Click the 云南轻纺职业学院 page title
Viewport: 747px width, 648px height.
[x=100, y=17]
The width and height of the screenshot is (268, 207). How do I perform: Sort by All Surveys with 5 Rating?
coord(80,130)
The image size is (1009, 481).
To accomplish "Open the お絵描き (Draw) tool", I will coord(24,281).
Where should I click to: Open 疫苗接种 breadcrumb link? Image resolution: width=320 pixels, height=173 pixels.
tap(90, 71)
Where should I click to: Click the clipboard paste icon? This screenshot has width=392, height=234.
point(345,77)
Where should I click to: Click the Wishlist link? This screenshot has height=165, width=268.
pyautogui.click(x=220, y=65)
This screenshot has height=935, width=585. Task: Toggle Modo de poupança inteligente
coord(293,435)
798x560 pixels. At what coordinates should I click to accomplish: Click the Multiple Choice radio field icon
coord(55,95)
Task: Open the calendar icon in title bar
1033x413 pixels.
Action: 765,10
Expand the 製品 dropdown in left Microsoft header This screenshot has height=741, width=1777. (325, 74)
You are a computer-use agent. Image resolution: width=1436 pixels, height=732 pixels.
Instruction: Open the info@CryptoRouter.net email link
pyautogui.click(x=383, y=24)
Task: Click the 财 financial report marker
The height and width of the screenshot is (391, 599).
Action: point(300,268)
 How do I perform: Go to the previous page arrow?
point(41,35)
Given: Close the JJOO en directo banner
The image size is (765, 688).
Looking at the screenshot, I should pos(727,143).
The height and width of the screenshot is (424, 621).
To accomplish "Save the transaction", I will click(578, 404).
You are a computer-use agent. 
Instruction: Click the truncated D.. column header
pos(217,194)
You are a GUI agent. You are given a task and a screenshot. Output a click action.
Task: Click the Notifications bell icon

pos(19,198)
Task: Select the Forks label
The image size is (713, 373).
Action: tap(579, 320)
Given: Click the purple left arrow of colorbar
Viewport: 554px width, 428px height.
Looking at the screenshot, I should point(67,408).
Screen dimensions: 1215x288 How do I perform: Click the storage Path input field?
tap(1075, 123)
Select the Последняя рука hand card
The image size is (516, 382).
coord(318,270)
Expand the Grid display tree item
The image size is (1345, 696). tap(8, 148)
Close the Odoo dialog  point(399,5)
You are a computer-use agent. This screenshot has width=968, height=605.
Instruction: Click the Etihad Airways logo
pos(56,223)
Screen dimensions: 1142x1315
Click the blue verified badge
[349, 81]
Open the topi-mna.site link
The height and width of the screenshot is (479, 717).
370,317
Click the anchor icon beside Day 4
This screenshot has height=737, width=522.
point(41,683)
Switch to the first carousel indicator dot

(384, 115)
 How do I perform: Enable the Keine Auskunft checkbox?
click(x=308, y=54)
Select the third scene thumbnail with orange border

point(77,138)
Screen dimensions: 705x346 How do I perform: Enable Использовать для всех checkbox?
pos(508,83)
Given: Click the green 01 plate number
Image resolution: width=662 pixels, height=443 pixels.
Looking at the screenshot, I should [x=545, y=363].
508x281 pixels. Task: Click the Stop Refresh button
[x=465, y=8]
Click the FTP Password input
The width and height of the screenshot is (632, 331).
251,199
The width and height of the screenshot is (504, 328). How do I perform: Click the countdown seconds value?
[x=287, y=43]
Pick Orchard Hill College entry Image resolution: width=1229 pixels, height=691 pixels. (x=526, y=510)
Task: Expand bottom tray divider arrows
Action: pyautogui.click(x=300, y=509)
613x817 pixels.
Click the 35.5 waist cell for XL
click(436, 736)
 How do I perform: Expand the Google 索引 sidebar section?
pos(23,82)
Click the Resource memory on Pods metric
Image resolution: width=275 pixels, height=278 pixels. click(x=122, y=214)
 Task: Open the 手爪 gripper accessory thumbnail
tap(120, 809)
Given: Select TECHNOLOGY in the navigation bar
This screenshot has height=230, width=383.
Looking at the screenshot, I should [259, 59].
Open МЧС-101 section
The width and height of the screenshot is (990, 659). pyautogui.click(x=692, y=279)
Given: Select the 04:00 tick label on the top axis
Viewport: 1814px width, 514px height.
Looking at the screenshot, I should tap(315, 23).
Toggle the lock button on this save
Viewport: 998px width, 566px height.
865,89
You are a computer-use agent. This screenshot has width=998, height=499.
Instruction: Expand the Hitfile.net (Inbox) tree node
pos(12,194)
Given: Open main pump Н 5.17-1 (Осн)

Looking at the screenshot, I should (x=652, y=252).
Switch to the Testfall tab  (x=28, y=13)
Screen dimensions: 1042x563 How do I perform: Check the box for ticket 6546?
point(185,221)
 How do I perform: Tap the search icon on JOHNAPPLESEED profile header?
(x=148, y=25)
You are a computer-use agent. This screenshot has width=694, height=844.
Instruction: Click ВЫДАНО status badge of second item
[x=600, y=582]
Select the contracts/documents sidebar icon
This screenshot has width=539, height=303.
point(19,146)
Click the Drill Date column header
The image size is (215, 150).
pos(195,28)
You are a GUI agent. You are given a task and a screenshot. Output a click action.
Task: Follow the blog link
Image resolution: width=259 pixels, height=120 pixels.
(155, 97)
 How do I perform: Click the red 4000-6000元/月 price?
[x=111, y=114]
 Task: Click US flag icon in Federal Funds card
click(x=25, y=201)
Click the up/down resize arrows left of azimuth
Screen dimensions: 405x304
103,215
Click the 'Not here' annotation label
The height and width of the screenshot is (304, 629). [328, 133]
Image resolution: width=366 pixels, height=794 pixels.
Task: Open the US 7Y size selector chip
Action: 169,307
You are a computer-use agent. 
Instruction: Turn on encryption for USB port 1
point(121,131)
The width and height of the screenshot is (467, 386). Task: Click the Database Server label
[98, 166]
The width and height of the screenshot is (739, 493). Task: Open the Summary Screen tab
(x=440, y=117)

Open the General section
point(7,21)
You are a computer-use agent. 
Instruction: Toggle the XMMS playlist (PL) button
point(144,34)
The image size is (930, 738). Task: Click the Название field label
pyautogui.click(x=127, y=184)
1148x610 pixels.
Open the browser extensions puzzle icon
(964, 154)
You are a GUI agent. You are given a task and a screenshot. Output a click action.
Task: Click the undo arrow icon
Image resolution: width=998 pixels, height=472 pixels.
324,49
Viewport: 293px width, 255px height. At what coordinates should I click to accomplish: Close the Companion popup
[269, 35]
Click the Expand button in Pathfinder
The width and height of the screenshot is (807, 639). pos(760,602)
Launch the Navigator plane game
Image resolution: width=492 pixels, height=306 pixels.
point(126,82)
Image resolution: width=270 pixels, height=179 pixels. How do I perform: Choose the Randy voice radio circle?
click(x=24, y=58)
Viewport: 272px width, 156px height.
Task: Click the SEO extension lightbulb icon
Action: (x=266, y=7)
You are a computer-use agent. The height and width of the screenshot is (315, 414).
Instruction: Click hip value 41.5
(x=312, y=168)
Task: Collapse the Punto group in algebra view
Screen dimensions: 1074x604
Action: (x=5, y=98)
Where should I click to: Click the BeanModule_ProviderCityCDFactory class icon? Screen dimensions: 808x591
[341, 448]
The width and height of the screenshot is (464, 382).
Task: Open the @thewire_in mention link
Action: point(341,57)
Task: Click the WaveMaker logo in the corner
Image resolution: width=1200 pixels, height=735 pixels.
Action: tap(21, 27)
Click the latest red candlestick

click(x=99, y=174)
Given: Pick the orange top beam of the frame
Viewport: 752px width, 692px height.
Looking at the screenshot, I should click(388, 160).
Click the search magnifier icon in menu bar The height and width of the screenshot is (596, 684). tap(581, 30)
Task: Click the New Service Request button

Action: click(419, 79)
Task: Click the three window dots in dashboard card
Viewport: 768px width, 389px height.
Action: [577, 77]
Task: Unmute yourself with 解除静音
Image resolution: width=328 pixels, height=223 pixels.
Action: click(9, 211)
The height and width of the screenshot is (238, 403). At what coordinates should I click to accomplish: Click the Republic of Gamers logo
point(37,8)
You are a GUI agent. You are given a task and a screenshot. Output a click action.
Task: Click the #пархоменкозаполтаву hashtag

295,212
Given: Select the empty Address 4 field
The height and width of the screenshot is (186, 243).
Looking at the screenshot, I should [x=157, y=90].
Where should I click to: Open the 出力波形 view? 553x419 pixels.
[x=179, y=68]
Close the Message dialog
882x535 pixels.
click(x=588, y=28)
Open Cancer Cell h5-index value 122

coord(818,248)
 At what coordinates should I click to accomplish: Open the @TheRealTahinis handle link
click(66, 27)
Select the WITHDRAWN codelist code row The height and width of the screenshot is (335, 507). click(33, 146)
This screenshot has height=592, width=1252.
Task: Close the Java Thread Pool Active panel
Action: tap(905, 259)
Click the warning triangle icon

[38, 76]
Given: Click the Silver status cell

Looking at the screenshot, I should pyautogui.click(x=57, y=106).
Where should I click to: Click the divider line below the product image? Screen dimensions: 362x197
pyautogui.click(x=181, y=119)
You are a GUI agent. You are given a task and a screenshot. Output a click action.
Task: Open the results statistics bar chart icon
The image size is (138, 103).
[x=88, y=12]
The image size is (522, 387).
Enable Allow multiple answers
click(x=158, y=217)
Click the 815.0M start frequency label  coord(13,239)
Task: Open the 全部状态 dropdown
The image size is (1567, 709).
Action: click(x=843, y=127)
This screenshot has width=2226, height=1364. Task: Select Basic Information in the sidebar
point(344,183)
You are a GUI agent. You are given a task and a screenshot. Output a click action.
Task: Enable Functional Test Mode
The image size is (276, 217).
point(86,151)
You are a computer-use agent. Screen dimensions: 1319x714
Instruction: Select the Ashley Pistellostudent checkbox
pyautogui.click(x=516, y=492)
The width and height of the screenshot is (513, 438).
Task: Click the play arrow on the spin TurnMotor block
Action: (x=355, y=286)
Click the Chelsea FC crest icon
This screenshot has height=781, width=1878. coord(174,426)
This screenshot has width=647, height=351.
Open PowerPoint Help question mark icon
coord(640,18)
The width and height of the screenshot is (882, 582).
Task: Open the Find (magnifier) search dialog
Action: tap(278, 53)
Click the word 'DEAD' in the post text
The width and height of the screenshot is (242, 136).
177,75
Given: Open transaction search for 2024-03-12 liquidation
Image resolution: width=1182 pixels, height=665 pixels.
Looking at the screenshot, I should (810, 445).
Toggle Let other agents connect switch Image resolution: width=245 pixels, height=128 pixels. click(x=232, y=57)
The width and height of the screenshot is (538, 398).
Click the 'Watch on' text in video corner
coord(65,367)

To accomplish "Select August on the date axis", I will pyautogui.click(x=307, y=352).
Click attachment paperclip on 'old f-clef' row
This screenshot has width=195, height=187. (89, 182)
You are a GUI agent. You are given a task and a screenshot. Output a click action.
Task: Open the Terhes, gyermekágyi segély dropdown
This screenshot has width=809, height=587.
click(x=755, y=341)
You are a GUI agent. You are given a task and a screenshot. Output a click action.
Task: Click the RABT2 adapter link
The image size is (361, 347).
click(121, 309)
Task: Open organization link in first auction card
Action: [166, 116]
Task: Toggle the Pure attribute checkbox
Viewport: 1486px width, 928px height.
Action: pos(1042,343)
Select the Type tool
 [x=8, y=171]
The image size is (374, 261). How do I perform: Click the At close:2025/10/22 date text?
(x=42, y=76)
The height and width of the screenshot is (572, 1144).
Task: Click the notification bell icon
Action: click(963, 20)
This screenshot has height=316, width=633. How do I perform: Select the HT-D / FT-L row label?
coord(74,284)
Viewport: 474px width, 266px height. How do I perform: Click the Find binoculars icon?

========================================================================

WORK TO BE COMPLETED
Please report every line in the entries above that holds the string "transaction".

COMPLETED TASK
To accomplish "Save the transaction", I will click(578, 404).
Given: Open transaction search for 2024-03-12 liquidation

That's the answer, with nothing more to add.